De cette situation, où nous sommes toujours à danser sur un pied ou l’autre, nous vivons en permanence à la recherche d’un équilibre, et c’est pour cela que gérer en plus des catastrophes, est encore plus difficile. Comment ne pas se révolter, quand tu reçois ta facture d’hôpital et que tu dois encore payer 2500 $ après déduction de l’assurance, que le médecin que tu as vu juste 5 mn, te facture, 500 $ la visite. Comment ne pas être révoltée quand ta fille après avoir glissé sur une plaque de verglas et failli perdre la vie, se retrouve condamné devant un tribunal à payer une amende de plus de 160$ pour conduite dangereuse, sans rien pouvoir expliquer et en devant signer le rapport mensonger de la police … comment ne pas être révoltée, quand ton mari perd son travail en 5 minutes, sans aucune raison, sans indemnité et que il faut rechercher des solutions pour une assurance santé ! et ben non, on fait avec, on prévoit et on continue à vivre ….

On continue à espérer et on puise dans sa vie de tous les jours, auprès de ses amis et de sa famille au loin, les joies et le réconfort. Et on sait au fond de nous, que heureusement, la vie nous réserve bien plus, des enfants qui s’épanouissent dans leur université, avide de savoirs et de connaissances, dans leurs écoles, à travers leurs amitiés et leurs réalisations.

On a aussi de magnifiques moments, où on se dit qu’on ne regrette rien : je m’émerveille des couleurs du ciel du Kansas au coucher du soleil, de voir passer les biches devant notre fenêtre, de voir des magnifiques oiseaux venir manger sur notre balcon, de découvrir encore des nouvelles choses dans cette région perdue en plein centre des Etats-Unis ! Ma vie d’expat ou plutôt d’immigrée, je ne l’échangerais pas !

11 Comments

  • Merci pour ton honnêteté ! J’espère que vous vous êtes toutes les deux bien remises. Félicitations pour sa graduation ! C’est parce qu’elle a pris plus de cours que le minimum par semestre ?

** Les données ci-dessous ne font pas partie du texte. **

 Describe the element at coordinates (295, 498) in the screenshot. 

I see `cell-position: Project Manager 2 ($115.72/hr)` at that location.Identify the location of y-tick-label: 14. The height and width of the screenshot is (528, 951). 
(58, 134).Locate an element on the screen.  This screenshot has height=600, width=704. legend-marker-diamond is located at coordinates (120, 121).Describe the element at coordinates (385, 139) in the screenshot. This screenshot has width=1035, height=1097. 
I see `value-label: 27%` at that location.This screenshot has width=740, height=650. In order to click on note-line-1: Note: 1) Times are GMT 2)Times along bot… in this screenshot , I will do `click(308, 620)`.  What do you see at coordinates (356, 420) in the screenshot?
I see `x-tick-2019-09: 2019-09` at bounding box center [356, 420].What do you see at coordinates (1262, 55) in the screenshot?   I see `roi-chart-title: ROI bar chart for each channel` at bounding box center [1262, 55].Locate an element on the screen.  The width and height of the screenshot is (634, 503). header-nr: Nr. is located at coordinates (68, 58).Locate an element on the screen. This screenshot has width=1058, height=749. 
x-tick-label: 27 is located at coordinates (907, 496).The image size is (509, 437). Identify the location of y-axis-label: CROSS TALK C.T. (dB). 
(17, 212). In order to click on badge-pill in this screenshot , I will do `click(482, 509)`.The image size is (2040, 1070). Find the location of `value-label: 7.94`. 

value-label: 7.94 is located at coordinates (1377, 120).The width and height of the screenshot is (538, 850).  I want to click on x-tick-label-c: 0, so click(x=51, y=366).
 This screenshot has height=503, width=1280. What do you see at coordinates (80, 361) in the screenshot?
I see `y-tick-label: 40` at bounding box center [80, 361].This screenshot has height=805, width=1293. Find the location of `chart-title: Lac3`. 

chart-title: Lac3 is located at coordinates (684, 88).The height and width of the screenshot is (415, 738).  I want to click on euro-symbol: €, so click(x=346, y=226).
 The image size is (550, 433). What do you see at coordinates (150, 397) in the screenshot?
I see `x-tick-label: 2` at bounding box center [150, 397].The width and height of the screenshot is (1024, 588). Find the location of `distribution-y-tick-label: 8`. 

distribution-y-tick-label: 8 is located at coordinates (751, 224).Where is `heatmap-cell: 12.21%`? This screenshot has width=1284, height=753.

  • contente d’apprendre que ça va mieux pour vous
    année difficile mais dont vous vous êtes sortis
    vs êtes des warriors
    je n ai jamais vécu à l’étranger mais j ai tjrs su particlièrement aux Usa que rien n’est tout rose
    vraiment fort ce que vs avez réussi à faire ces 10 ans, s’adapter à ce pays

  • Je vous souhaite une belle année 2019, à vous ainsi qu’aux personnes qui vous sont chères, Isabelle, une année pleine de douceur et de joies et surtout plus facile que 2018. J’espère que les très grosses tempêtes de neige qui ont traversé le pays très récemment, et notamment le Kansas, ne vous ont pas causé trop de problèmes. Quand je vous lis, je pense à mes parents qui ont eux aussi vécu à l’étranger avant ma naissance et aux étrangers qui vivent en France et qui sont si mal accueillis bien souvent . Or comme le disait ma mère, personne ne quitte son pays par plaisir en général, si ce n’est pour voyager ou pour une simple expérience. Ce sont des concours et des enchaînements de circonstances qui ont des avantages et des inconvénients. Tout n’est pas facile et cela demande une grande faculté d’adaptation et de la résistance. Vous êtes souvent en dehors de votre zone de confort. J’espère que la suite sera plus facile. En tous les cas, merci de nous faire partager votre expérience à travers vos blogs et les réseaux sociaux, et encore très bonne année Isabelle ! 🙂

  • Excellente année 2019,
    Et merci pour ton blog très intéressant, qui permet de découvrir un pan de la culture états-unienne.
    En fait je laisse un commentaire (pour une fois, d’habitude j’hésite), parce que j’ai été très étonnée par une chose : la vidéo avec le train…il roule lentement ou c’est moi qui estime mal la vitesse ? Le train aux Etats-Unis ça va toujours à cette allure ?

    • Bonjour, et merci pour votre commentaire. Pour le train, je ne sais pas : il va à une vitesse normale je pense de l’ordre de 100 km heure : pour faire Santa Fe Kansas City il faut environ 10h donc cela correspond à peu près à cela !

  • Isabelle je te souhaite une très bonne année 2019, j’espère qu’elle sera beaucoup plus paisible que 2018. j’espère aussi qu’on pourra se rencontrer et prendre un pot ensemble cette année et vraiment je t’envie malgré les difficultés de vivre dans ce pays que j’adore et où je me suis trouvé une seconde famille qui me fait vivre les USA de l’intérieur, ça c’est autre chose que du tourisme! A bientôt à Kansas City et Go Chiefs, Go. Bises. Dom.